(Records for locating described items)
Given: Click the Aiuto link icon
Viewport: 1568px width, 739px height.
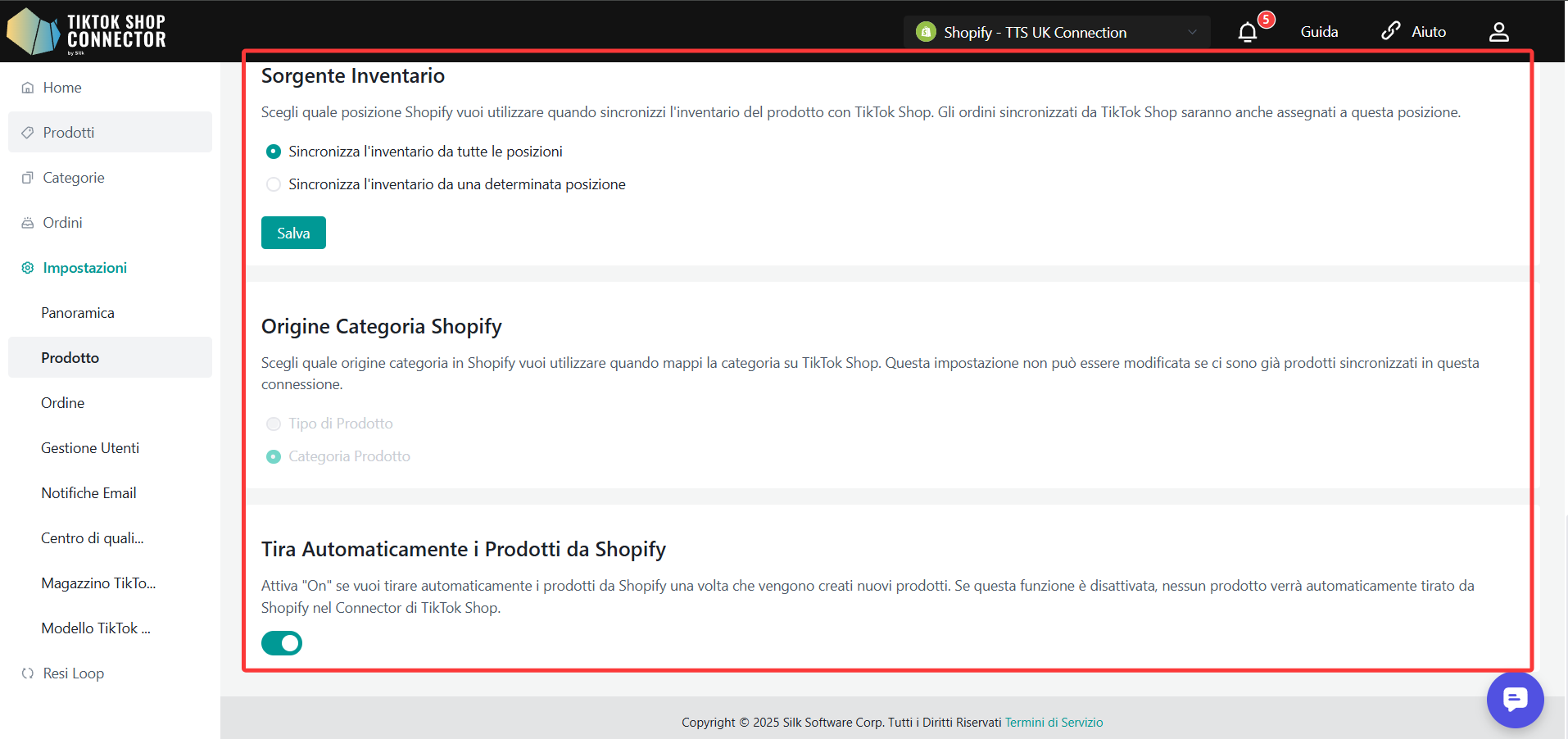Looking at the screenshot, I should tap(1390, 31).
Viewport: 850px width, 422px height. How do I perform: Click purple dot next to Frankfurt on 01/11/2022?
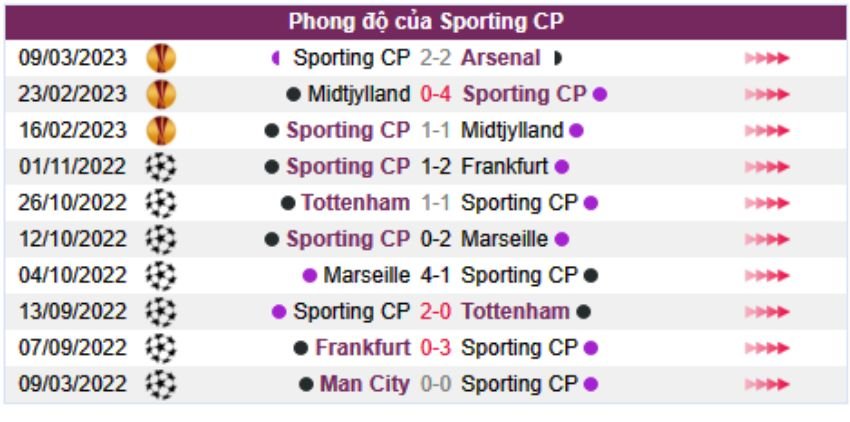(562, 166)
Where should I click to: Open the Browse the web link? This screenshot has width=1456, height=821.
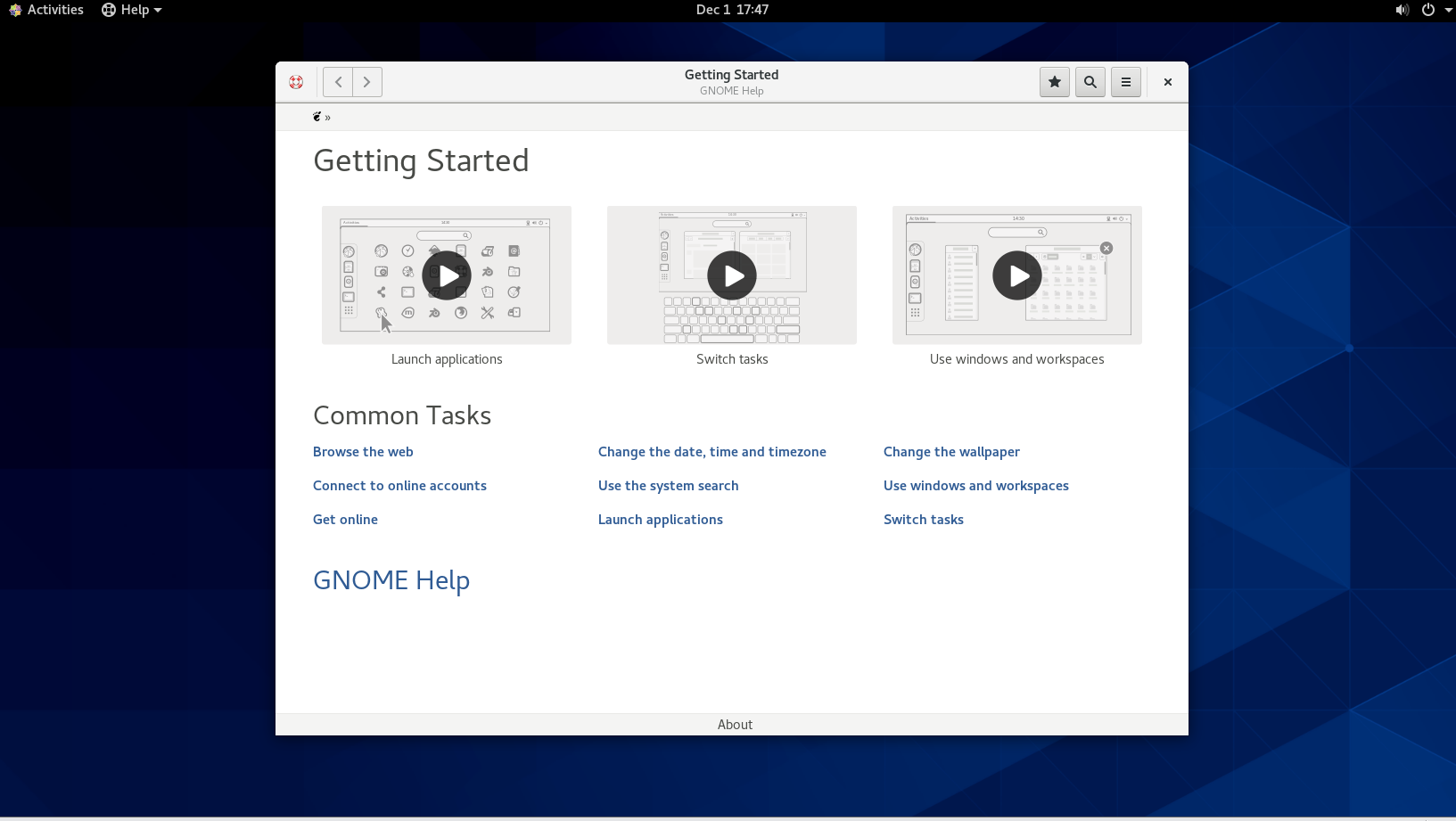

What to do:
Put the lines of the records above into a numbered list, skipping any blank lines. Leave the pictures out of the list.

Task result:
1. Given: Click the Aiuto link icon
2. Viewport: 1568px width, 739px height.
3. Looking at the screenshot, I should tap(1390, 31).
4. Viewport: 850px width, 422px height. How do I perform: Click purple dot next to Frankfurt on 01/11/2022?
5. (562, 166)
6. Where should I click to: Open the Browse the web link? This screenshot has width=1456, height=821.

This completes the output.